Traditionnellement, la colère a mauvaise presse dans le christianisme. N’est-elle pas l’un des sept péchés capitaux? Ne s’agit-il pas d’une passion néfaste et destructrice? Le plus récent livre de Lytta Basset, intitulé Sainte colère, présente une réflexion qui dépasse de loin ces conceptions habituelles en se fondant une interprétation vivante et vivifiante de plusieurs textes de la Bible : l’histoire de Caïn et Abel, le cycle de Jacob, le livre de Job, et quelques extraits des évangiles.
Dans la Bible, la colère n’est pas censurée. Chez les personnages qui l’expriment, elle semble reliée à la recherche et à l’affirmation de l’identité propre et de la vérité de l’être de chacun. Job laisse monter sa colère devant l’injustice et les souffrances qu’il subit, et il ose se tourner ainsi vers Dieu. Loin de condamner les reproches de Job à son égard, Dieu l’encourage pratiquement à l’invectiver plutôt que de tuer une autre personne. Caïn, au contraire, n’avait pas osé s’en prendre à Dieu d’avoir refusé son offrande, et s’est attaqué à son frère. Dieu seul peut soutenir sans en être brisé l’expression directe de la souffrance et du sentiment d’impuissance qui nous habite. Jacob ne luttera-t-il pas toute la nuit avec un personnage mystérieux, soit l’ange du Seigneur, soit le Seigneur lui-même? Au terme de cette lutte, Jacob recevra enfin son vrai nom, exprimant une identité personnelle défusionnée, enfin libérée des conflits et des manipulations de ses relations familiales. Paradoxalement, l’expression authentique de la colère est nécessaire pour éviter d’en venir à la rupture des relations interpersonnelles. La bénédiction de Dieu se reçoit dans l’acceptation de son unicité et de sa vulnérabilité (sa blessure à la cuisse), il n’aurait au fond jamais eu besoin de tenter de la dérober.

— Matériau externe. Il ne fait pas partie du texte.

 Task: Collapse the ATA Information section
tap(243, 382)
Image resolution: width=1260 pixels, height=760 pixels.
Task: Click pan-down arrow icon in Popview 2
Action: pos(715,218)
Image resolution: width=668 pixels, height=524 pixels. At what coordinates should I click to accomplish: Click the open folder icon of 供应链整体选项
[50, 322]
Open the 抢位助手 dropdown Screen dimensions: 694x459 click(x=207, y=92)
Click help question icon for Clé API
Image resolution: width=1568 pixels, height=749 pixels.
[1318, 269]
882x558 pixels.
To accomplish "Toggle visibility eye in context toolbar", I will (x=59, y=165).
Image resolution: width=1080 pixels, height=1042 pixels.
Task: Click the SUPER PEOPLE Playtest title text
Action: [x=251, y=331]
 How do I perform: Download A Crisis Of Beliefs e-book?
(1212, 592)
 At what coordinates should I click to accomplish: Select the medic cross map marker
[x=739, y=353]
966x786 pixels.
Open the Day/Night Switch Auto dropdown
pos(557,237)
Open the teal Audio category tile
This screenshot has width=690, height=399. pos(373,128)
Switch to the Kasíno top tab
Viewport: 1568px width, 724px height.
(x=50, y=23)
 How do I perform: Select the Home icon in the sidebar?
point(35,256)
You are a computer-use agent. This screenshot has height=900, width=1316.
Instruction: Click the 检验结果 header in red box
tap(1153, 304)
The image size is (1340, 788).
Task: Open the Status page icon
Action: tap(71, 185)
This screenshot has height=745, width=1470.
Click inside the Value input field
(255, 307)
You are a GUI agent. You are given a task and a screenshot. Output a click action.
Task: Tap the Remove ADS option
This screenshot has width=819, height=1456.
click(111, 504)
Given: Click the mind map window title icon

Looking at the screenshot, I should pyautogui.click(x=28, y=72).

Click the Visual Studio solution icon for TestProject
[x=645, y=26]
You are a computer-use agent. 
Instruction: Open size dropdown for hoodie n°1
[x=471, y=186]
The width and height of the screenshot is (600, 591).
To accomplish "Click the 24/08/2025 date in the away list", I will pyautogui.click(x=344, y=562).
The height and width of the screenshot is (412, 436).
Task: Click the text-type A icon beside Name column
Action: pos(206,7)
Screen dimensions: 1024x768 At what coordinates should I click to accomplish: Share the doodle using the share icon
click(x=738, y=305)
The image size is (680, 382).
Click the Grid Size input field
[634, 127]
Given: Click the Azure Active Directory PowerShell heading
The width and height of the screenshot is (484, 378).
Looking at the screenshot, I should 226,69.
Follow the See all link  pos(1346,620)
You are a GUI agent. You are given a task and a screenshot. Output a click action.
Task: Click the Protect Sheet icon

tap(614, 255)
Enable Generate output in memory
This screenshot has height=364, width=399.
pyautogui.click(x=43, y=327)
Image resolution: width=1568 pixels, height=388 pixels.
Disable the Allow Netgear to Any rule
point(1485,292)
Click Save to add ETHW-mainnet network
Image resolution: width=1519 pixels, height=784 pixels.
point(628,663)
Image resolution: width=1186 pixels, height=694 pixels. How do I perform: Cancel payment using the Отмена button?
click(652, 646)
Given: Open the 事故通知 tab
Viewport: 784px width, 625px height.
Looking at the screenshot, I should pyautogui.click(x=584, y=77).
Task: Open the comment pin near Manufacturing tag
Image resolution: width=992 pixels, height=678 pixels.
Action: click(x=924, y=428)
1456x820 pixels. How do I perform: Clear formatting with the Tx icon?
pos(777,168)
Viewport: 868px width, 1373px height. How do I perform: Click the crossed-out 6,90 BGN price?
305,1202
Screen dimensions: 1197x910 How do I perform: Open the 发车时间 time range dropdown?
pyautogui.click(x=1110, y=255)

Il y a donc une dimension saine et salutaire à la colère. Mais qu’est-ce qu’une «sainte colère»? «Une sainte colère est donc AUTRE qu’une colère humaine spontanée; elle cherche la ressemblance avec la colère de Dieu, sans prétendre y parvenir. (p. 247)» Ceci signifie qu’elle refuse de s’approprier la colère de Dieu, qui demeure un mystère aux yeux humains. Une sainte colère renonce à la victimisation et à la recherche de boucs-émissaires. Elle associe le courage de la vérité au désir persistant de maintenir ouvert l’espace de la relation. La sainte colère ne s’avérera féconde qu’en vertu de l’amour profond qui l’anime.